Today, thanks to the family centre in the very building which she thought she had left forever at 13, she is a student at University College Dublin. The school has long since closed but the Sisters of Mercy have made it available to house the family centre for over a decade.

"It has offered us a lifeline, says Ms McCarthy of the centre. "A lot of us here have done our Junior Cert. We did our literacy class and then our Junior Cert and we all got honours."

Today, "I am out at Belfield doing Women's Studies. Others have done community leadership courses."

UCD is now hoping to encourage more women from the Mercy Family Centre to do Women's Studies. "The college has approached the centre because I am the only one who is a working class person on the course. They say they will sponsor two of us to do the course free."

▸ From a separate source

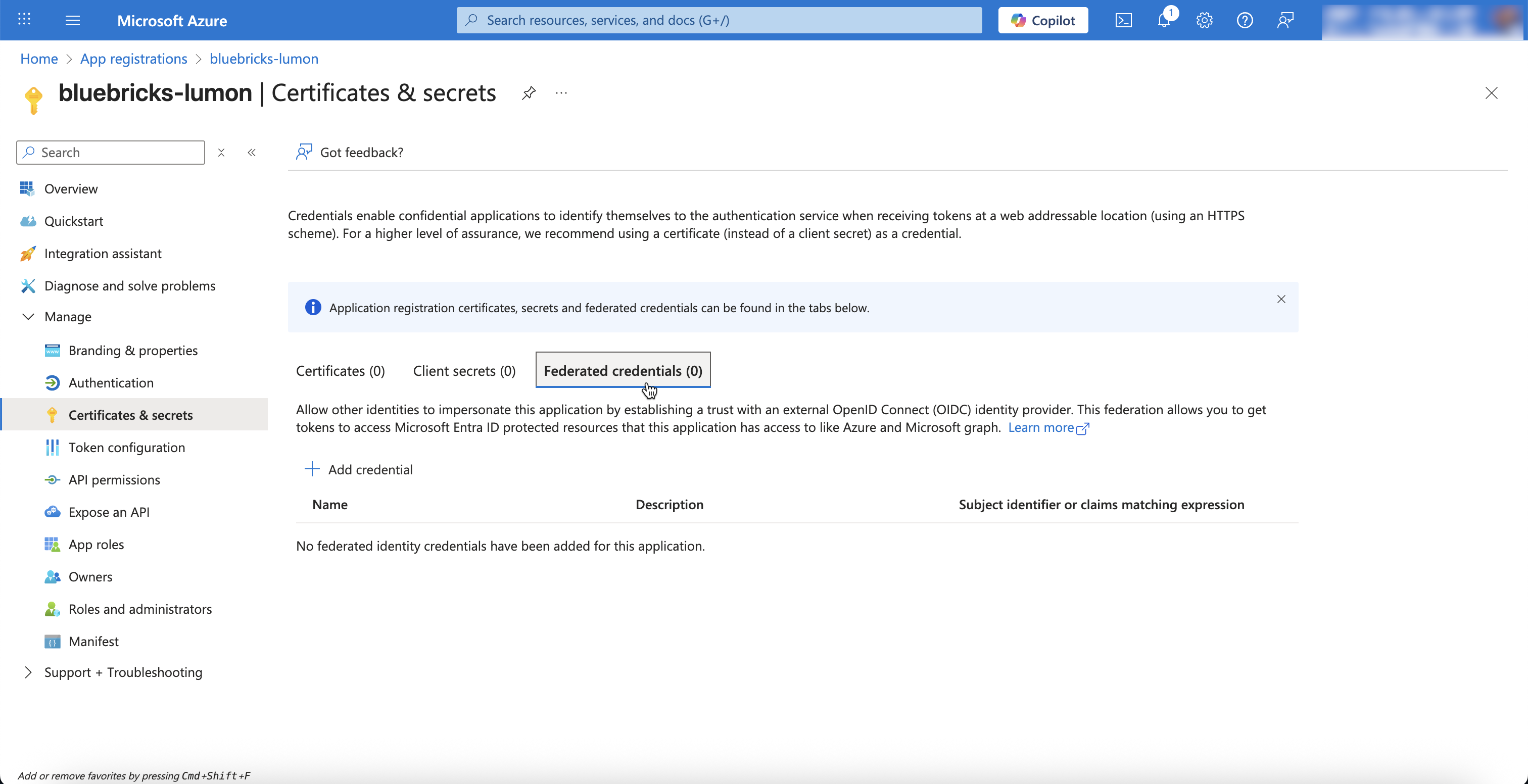This screenshot has height=784, width=1528.
Task: Collapse the sidebar with double-chevron icon
Action: (252, 153)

The centre, which has Ms Judith King as its first lay director, offers activities for children. These include a nursery, toddler's group, pre school playgroup and after school clubs. In return the children's mothers are asked to participate in at least some of the centre's courses. These cover everything from cookery to social analysis and from basic English to spirituality.

For the children it means the odds stacked against them in life are reduced a little. Children who have had pre school education usually settle down better in school.

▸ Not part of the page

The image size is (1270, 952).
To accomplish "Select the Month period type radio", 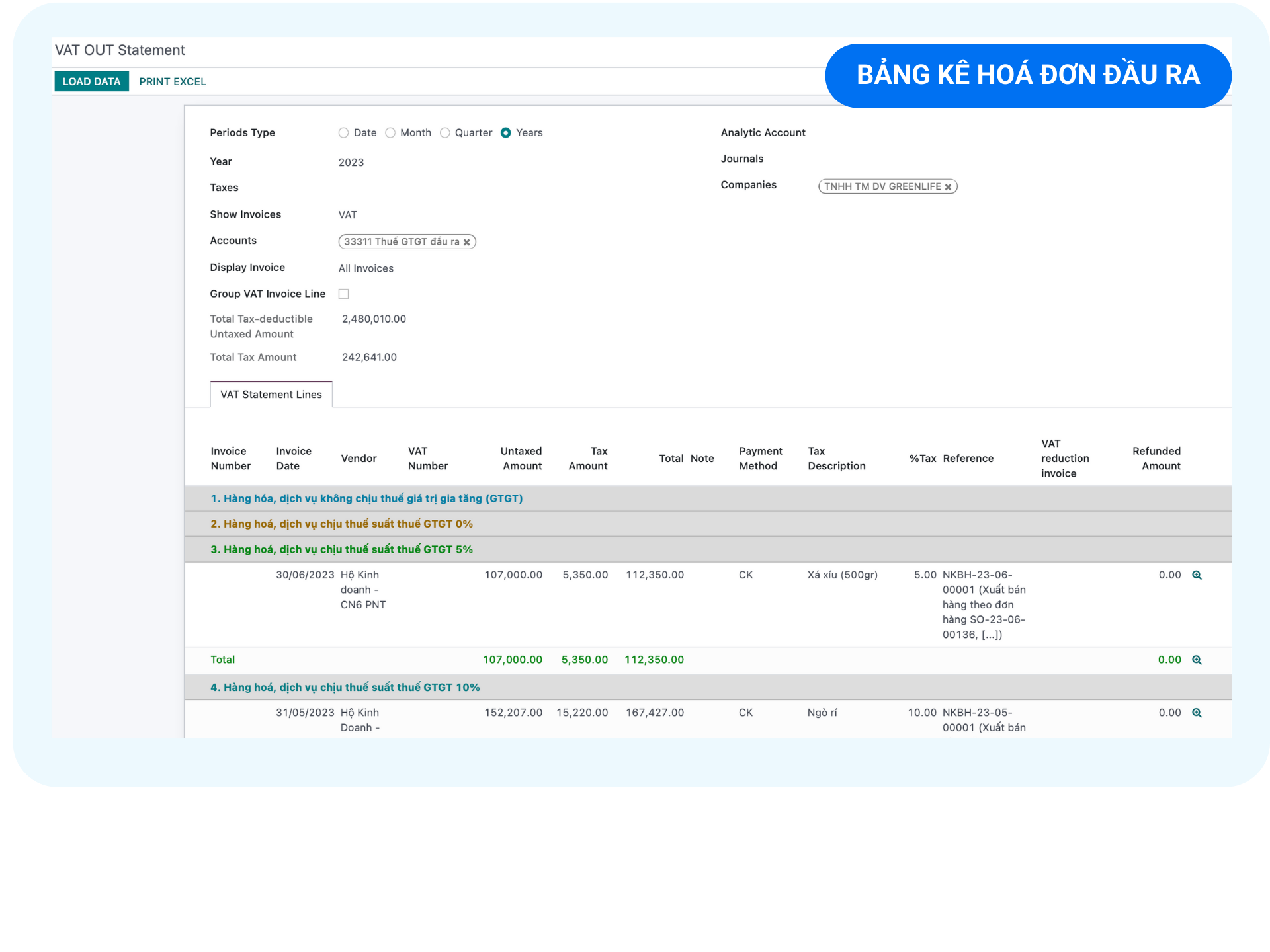I will point(390,133).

For many mothers, taking part in the courses breaks down isolation. Many of the young mothers are from outside the area and have been given flats in Saint Theresa's Gardens or Chamber Street Flats.

As outsiders, they find it very hard to make contact with others. "I used to sit in the flat morning, noon and night," says Lorraine. "I didn't know anyone at all until I came down here."

For Sylvia, the centre's social analysis course "opened our eyes to so many things you wouldn't be aware of before."

At the last election, 60 women went to vote in a group to encourage others to use their vote and that was an outcome of the social analysis course, says Chris McCarthy. The centre has a strong social justice orientation and sees the promotion of social justice as a core aim.

Perhaps surprisingly, the most popular course in the centre, according to the women who spoke to us, is spirituality. Indeed, the centre has had to put on a second course to meet the demand for it.

This project receives 90 per cent of its funding from the Eastern Health Board - surely one of the its best investments in the long run. Raising the extra £16,000 or so is a hard task for a centre in an area of high unemployment and poverty and Judith King's ambition now is to persuade the board to provide 100 per cent funding.